Nyama addressed one of these groups. They had been on the bar for 10 days; they did not have enough to eat and it was cold at night; they thought they would be released to-morrow. That was all the news with them; but when they learned that Nyama had come from the city, he was soon surrounded by a crowd of eager questioners, anxious to hear about Bowowee and their prospects for making a fortune.
He could tell them but little and escaped as soon as possible.
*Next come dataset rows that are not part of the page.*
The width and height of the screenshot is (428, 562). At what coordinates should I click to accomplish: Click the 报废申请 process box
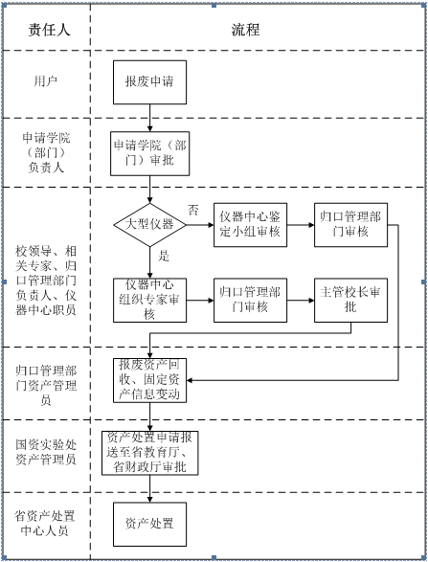(x=149, y=82)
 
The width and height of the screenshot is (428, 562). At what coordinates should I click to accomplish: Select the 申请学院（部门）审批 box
(x=149, y=153)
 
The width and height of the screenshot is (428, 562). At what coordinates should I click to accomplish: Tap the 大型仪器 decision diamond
(x=149, y=225)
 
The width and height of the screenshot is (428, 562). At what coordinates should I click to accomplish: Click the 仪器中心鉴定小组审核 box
(x=250, y=225)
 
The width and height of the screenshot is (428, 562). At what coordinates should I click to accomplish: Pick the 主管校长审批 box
(x=351, y=300)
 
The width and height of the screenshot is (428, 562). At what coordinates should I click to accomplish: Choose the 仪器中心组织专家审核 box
(x=149, y=300)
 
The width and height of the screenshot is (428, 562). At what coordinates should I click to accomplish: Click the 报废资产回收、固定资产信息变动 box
(x=149, y=380)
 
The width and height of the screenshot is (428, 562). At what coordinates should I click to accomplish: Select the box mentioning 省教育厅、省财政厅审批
(x=149, y=453)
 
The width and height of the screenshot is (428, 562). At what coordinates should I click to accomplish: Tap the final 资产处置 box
(x=149, y=524)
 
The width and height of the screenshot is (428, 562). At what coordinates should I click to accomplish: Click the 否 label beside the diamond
(x=193, y=210)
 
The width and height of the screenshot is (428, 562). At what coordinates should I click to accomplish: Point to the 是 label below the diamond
(x=164, y=256)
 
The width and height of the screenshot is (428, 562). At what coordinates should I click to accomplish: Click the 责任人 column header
(x=49, y=30)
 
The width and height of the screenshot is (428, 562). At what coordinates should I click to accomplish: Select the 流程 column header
(x=245, y=30)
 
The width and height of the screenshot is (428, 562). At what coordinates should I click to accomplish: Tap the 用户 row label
(x=46, y=81)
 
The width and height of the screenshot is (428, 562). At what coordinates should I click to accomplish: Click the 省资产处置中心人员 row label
(x=45, y=524)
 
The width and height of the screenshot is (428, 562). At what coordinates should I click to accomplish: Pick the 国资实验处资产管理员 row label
(x=46, y=452)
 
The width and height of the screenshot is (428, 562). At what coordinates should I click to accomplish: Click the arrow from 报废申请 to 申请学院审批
(x=149, y=118)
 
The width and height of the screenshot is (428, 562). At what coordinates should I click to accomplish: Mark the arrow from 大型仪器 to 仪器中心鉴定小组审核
(x=200, y=225)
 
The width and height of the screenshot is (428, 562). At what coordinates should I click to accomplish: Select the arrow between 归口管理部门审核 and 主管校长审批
(x=301, y=300)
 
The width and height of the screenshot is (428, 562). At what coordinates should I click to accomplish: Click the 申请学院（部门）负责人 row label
(x=46, y=152)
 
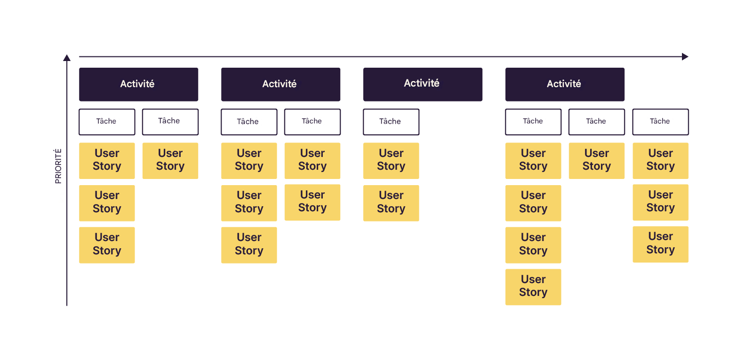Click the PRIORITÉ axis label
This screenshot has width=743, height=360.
58,166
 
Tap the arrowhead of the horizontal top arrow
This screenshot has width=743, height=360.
685,56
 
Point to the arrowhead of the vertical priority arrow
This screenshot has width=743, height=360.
67,58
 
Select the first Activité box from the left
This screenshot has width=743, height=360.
138,84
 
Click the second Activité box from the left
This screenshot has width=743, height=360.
280,84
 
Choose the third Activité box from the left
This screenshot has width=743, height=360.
422,84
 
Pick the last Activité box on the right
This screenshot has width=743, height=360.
564,84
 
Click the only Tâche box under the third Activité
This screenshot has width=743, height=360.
390,122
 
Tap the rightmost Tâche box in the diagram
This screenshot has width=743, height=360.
660,122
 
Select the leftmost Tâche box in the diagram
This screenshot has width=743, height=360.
107,122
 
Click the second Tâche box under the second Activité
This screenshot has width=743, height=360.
312,122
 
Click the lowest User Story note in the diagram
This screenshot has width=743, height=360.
533,287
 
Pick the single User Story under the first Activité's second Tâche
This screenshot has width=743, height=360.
170,161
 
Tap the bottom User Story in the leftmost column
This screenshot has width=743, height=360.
107,245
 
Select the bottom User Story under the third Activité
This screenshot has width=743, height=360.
390,203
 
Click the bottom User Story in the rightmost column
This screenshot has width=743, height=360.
660,244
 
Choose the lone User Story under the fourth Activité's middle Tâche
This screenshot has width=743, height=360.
596,161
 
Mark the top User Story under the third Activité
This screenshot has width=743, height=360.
390,161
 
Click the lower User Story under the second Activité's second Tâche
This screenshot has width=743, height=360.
312,202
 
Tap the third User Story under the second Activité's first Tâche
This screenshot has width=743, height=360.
249,245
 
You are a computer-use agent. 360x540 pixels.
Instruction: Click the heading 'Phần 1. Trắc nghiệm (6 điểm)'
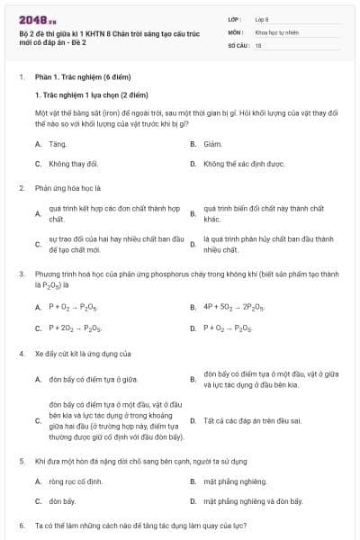[x=78, y=78]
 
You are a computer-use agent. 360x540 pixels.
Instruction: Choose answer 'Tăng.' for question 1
[x=58, y=144]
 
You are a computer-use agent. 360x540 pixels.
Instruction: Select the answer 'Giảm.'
[x=212, y=144]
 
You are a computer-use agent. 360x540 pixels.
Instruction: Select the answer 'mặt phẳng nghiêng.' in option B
[x=236, y=482]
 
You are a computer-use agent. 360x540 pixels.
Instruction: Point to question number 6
[x=21, y=525]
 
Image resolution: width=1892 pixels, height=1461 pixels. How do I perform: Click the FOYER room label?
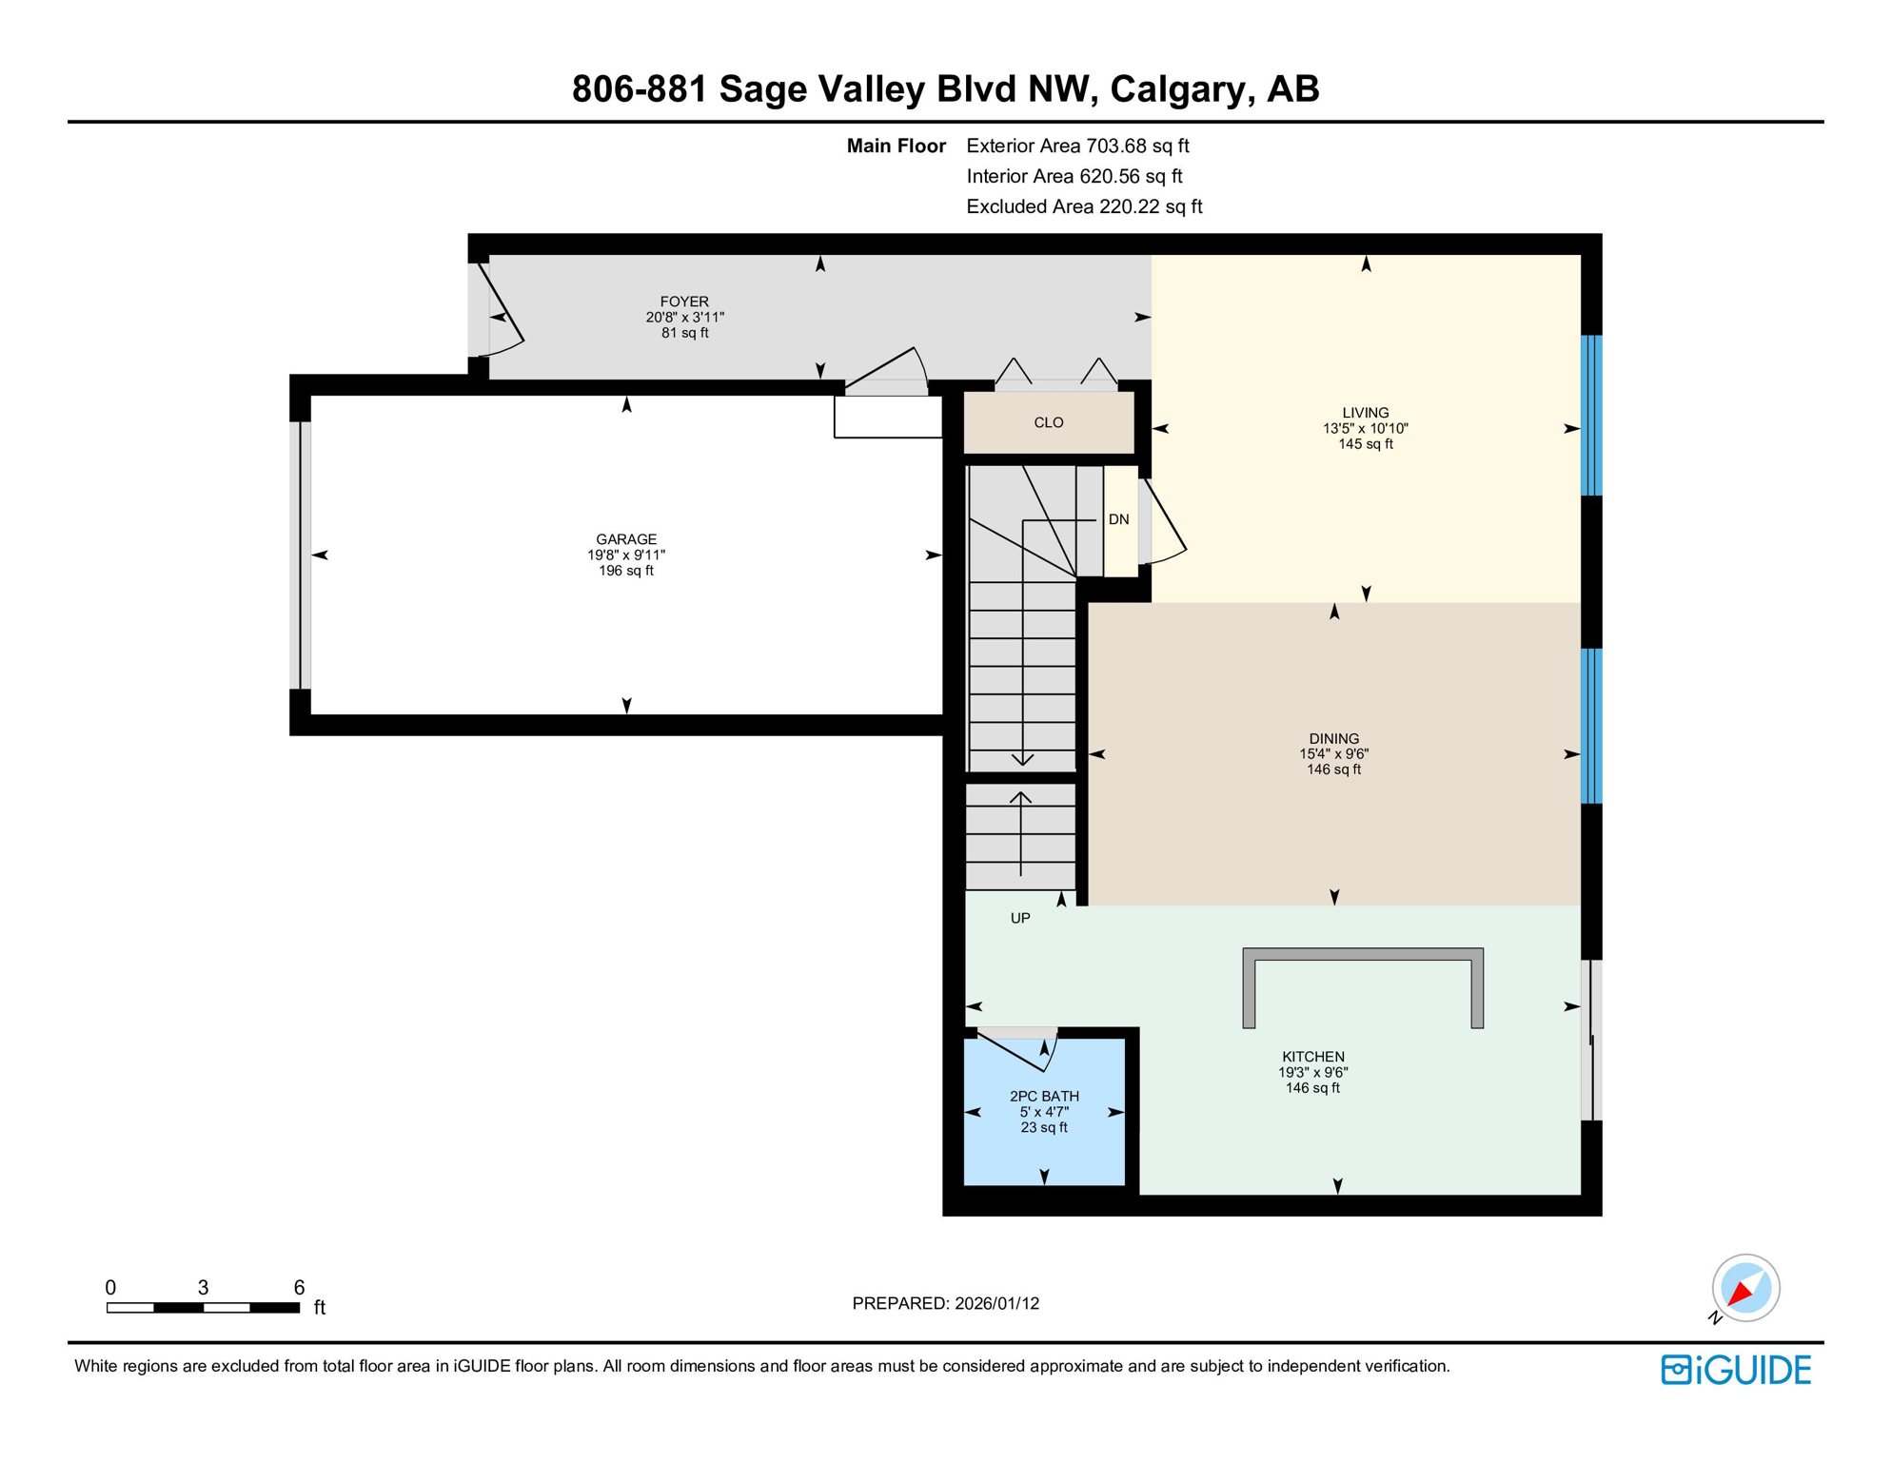(x=684, y=302)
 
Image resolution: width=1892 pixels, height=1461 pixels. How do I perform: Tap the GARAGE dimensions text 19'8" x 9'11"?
(x=625, y=555)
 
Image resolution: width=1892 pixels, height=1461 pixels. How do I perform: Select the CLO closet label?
(x=1048, y=422)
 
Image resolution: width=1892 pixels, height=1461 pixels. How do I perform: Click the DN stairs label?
(x=1118, y=519)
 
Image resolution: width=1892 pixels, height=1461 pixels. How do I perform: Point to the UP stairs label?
(x=1019, y=918)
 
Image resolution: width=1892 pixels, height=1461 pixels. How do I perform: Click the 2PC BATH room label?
(x=1043, y=1096)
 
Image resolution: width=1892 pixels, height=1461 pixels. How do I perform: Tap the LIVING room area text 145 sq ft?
(x=1365, y=444)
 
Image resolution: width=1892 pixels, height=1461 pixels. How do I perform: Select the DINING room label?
(x=1332, y=738)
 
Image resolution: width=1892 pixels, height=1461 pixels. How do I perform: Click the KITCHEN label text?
(x=1312, y=1056)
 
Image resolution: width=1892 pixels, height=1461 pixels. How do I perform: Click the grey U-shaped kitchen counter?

Going into one of the houses he found it empty, but for the shelves on the walls which were evidently occupied as beds. From some came snores, from others sighs and groans. Remembering that the sand outside was wet, Nyama climbed on one of the board-shelves, and lying on his back gave himself up to gloomy speculations. Here he passed the night, dressed in his best suit of clothes without a blanket, turning over and about on the hard surface, cold stiff and disconsolate. This was his introduction to the reverse side of life in the Paradise of the Pacific.
Now this same evening the Chief Supervisor of Japanese Immigration came to call at the hotel. He knocked at the door of Nyama’s room, and not waiting long for an answer walked in. Faza still lying on the bed her body convulsed with grief. He put his hand on one of the small kid shoes that showed below her white dress, and giving a little pull said:
“Come now, don’t cry so, your husband is all safe, get up and I will tell you all about it.”
Faza sat up and pushed back her disheveled hair and wipe her swolen eyes with her handkerchief.
“Where is he?” she demanded, “why don’t he come back?”
The supervisor sat down on the edge of the bed and put his arm around the slender corset-compressed waist. Faza sprang up and stood at bay staring at him and ready to run away.
“What are you scared about?” said the supervisor. “I won’t hurt you. You are very handsome now. Come and give me a kiss; nobody is looking. If you don’t, I won’t tell you about Nyama. He might have to stay inprison for five years.”
“Oh, please sir, don’t mock me,” cried the girl, “but tell me about my husband.”
“Well,” he said, “Nyama was arrested because he and all the Japanese that come here through the government are under contract to work in the cane fields for a term of five years. Any one who undertakes to work can not change his mind and refuse to carry out his contract, if he attempts to be is arrested and sent back to work.